* **Records**
________________

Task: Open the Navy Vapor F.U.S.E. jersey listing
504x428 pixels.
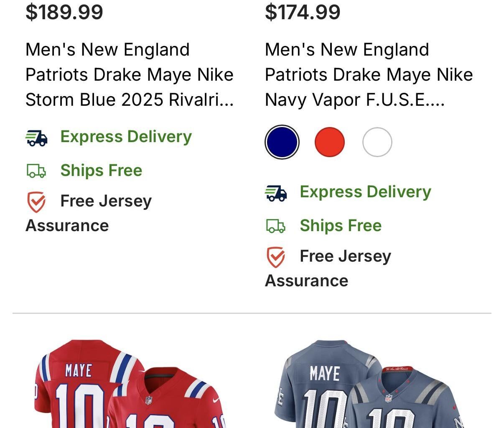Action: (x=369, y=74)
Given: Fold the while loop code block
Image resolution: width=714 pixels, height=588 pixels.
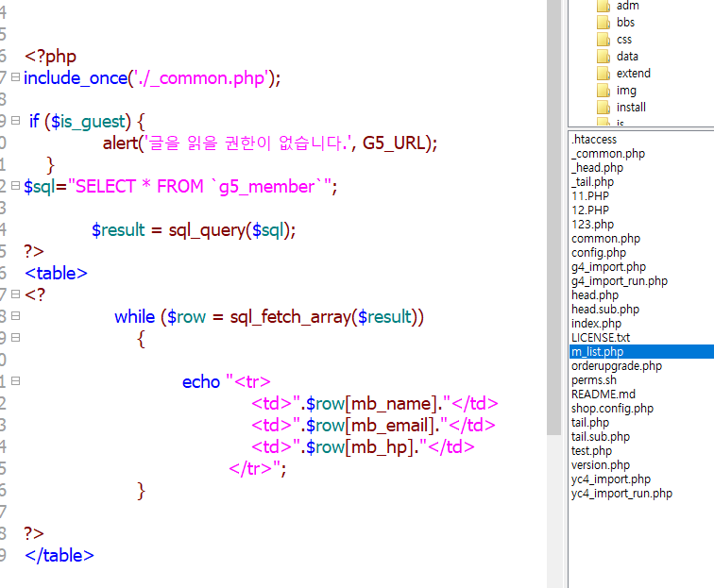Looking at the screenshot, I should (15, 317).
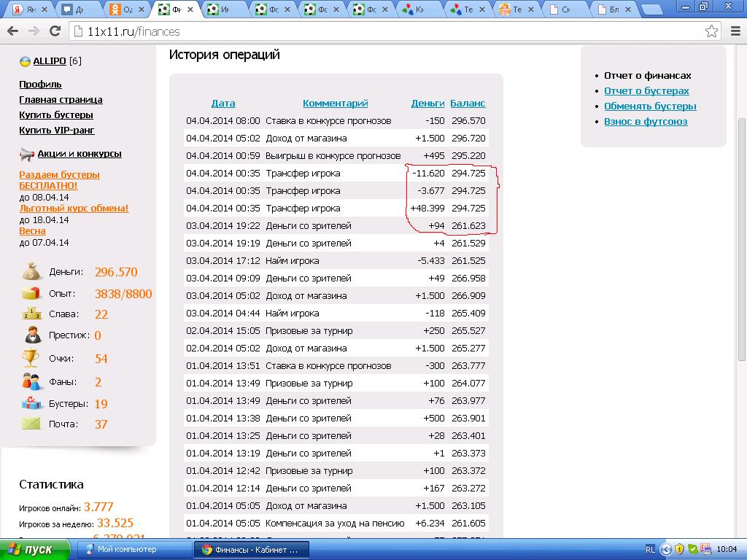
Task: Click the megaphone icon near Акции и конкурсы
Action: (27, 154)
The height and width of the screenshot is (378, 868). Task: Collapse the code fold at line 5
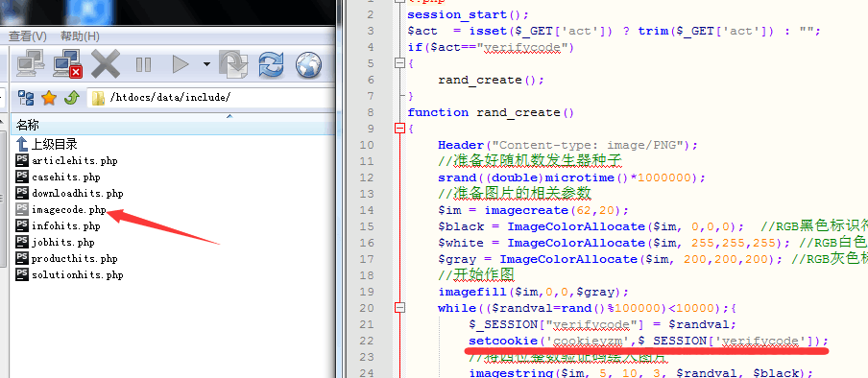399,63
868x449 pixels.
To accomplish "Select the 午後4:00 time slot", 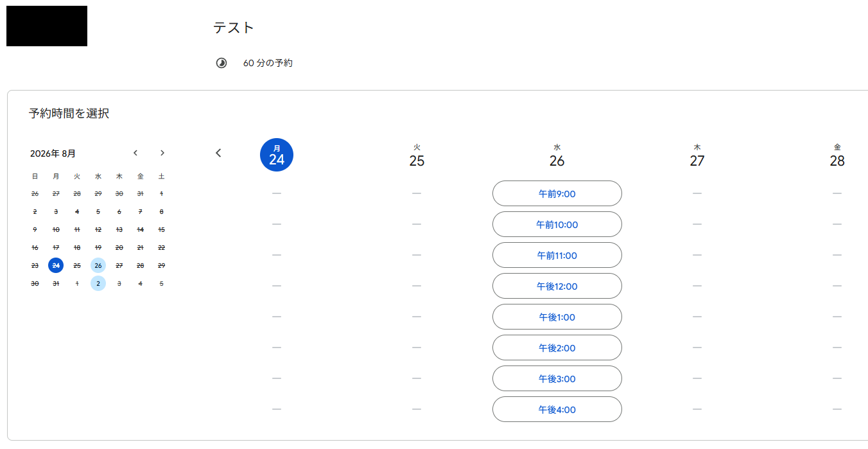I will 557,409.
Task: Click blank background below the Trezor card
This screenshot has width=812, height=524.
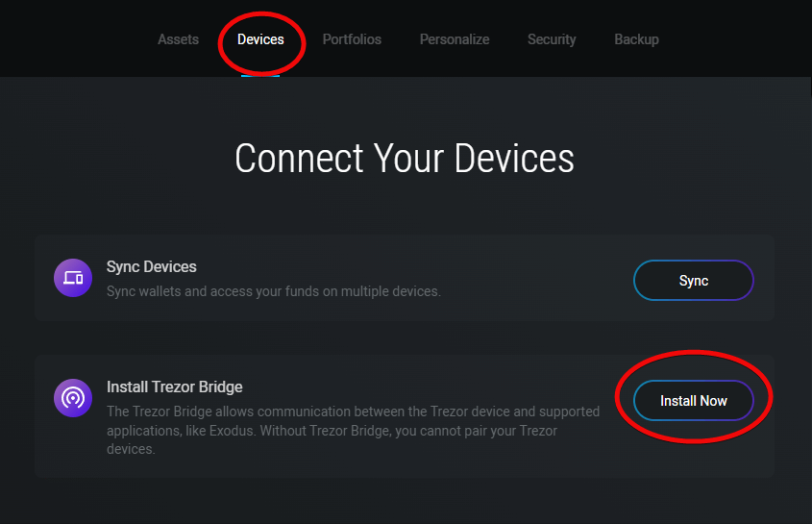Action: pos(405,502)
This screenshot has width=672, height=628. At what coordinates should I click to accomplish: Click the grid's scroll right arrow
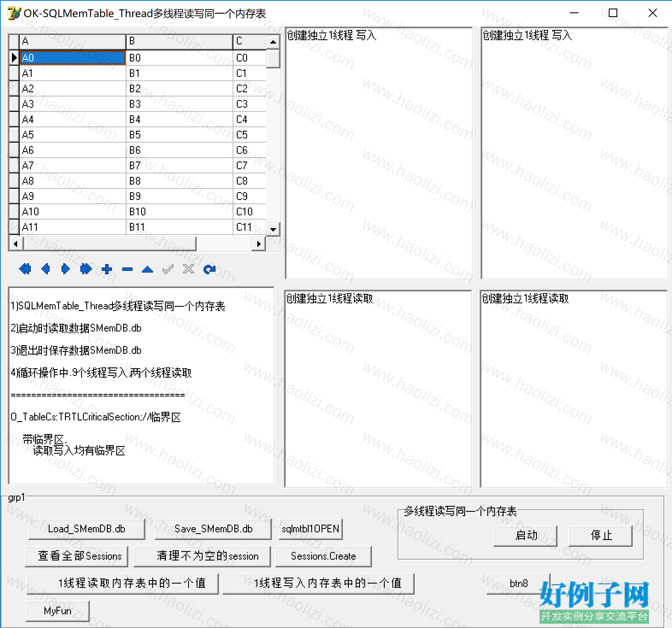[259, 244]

________________

* **Task instructions**
Output, exactly and only, the lines beginning with the one that contains "This screenshot has width=812, height=524." and ending at the last line of the records above. Drop the pictures.

* **Solution for this task**
This screenshot has width=812, height=524.
Action: pos(405,502)
This screenshot has width=672, height=628. At what coordinates should I click to accomplish: Click the grid's scroll right arrow
[259, 244]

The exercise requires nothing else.